Oggi, manca la possibilità di risolvere il problema andando a sfruttare altre aree geografiche. Semplicemente, manca un’altra Arabia Saudita. Perciò, dobbiamo prepararci a una transizione tecnologica di qualche tipo.
 
Invece del petrolio. Non ci mancano sorgenti di energia di vario tipo: altri combustibili fossili (principalmente gas naturale e carbone), energia nucleare e fonti rinnovabili. In questo momento, nessuna di queste è in grado di rimpiazzare perfettamente il petrolio, soprattutto per produrre cambustibili liquidi.

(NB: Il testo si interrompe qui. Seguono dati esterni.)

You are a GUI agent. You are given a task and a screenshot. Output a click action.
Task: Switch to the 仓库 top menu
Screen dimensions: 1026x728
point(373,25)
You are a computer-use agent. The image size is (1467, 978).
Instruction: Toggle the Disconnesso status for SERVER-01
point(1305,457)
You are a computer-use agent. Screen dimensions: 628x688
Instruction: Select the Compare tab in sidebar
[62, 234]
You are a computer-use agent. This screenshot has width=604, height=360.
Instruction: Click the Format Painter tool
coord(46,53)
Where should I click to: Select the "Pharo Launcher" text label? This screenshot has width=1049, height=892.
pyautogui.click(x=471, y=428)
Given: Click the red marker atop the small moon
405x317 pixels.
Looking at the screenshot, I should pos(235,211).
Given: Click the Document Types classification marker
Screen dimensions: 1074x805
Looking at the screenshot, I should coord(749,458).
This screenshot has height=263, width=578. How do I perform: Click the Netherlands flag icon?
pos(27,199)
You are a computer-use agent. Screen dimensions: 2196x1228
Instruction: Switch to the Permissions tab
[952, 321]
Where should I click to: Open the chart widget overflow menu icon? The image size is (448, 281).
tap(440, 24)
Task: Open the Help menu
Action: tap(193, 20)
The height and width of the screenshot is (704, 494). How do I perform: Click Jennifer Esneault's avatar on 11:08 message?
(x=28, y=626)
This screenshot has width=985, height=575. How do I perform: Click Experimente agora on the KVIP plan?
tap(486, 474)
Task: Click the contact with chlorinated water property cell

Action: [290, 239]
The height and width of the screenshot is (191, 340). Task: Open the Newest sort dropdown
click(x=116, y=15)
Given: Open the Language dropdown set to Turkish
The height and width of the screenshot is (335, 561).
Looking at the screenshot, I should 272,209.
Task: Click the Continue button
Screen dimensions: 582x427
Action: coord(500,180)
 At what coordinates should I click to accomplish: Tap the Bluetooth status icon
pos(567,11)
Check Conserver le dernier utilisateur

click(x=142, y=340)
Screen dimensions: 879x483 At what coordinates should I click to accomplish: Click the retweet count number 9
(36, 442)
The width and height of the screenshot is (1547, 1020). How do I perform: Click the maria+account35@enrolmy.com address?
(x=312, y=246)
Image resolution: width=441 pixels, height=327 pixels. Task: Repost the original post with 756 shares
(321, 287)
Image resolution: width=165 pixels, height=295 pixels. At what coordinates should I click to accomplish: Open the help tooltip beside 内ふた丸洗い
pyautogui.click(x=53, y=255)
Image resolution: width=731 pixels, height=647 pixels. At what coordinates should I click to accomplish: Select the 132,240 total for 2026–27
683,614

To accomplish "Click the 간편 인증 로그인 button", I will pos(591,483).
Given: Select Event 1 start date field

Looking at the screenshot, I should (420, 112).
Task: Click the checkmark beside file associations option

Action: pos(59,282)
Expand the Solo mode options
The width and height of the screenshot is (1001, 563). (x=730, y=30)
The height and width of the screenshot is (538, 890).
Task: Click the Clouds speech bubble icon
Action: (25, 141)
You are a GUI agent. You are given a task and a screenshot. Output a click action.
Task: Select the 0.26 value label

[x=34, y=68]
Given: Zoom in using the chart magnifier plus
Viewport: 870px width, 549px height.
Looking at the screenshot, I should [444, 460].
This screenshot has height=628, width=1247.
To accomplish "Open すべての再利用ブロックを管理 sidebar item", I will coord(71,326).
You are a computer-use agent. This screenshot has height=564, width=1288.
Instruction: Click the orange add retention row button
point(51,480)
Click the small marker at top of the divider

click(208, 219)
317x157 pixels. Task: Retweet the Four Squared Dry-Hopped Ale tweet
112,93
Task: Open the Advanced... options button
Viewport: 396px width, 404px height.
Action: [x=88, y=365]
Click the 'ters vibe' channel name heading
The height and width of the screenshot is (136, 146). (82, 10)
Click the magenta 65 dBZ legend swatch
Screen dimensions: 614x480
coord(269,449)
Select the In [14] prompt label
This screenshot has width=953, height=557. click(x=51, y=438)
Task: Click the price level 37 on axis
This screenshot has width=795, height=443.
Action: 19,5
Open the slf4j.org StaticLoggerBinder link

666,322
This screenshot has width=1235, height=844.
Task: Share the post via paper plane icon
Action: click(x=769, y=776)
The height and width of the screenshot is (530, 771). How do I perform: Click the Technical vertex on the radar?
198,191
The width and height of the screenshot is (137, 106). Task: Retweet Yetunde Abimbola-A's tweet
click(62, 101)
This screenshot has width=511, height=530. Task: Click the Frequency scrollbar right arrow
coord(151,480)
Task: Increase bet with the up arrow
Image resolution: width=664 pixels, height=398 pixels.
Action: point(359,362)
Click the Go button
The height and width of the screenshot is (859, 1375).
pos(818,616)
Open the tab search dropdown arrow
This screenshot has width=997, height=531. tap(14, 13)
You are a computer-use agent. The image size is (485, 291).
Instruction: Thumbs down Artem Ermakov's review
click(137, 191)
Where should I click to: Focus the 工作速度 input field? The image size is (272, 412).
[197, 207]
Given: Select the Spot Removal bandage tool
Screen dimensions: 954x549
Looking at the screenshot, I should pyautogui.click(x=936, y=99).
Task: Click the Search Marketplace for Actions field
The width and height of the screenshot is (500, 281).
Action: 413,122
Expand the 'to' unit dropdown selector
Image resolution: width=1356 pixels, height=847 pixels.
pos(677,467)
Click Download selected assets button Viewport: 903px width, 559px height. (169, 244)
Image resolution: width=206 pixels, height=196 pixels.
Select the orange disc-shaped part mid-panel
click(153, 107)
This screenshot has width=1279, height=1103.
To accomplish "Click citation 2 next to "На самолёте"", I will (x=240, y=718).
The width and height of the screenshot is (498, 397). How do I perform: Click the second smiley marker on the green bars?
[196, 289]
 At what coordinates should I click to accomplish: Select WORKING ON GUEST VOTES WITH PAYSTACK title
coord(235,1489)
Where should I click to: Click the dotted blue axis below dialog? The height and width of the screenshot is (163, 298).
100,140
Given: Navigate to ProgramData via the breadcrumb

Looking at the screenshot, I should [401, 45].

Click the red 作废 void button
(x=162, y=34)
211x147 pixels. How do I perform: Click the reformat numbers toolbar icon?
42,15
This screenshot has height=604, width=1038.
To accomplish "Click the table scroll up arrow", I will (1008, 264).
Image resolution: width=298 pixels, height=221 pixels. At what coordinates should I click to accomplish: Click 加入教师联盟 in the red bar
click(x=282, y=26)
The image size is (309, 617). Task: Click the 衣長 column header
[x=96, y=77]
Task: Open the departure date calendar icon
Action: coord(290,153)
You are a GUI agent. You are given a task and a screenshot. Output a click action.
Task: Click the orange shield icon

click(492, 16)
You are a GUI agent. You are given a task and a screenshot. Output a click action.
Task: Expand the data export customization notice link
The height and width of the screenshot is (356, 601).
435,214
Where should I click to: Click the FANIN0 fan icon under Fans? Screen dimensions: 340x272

Può darsi che per un certo periodo dovremo rinunciare a qualcuno dei nostri giocattoli, tipo quelle automobili mostruose che vanno sotto il nome di SUV. Ma non c’è carenza di energia sulla Terra e, se nessuno si fa prendere dal panico, la transizione potrebbe essere una cosa positiva riducendo, fra le altre cose, la quantità di gas serra emessi nell’atmosfera e allontanando il rischio del riscaldamento globale.
 
E’ interessante notare, comunque, come tutte le sorgenti di energia non rinnovabili sono soggette al ciclo di Hubbert. Rimpiazzare il petrolio con carbone oppure con uranio ci farebbe saltare da una curva a campana a un’altra, ma sposterebbe semplicemente in avanti il problema dell’esaurimento. Al contrario, le fonti rinnovabili hanno un comportamento completamente diverso: la produzione segue una curva a “s” che si stabilizza con la saturazione dell’area disponibile.
 
 
Questo tipo di comportamento “non-Hubbert” è più simile all’economia agricola che a quella industriale alla quale siamo abituati. La transizione alle rinnovabili, quindi, potrebbe avere degli effetti piuttosto radicali sull’economia planetaria. Quali siano questi effetti, soltanto il tempo ce lo potrà dire.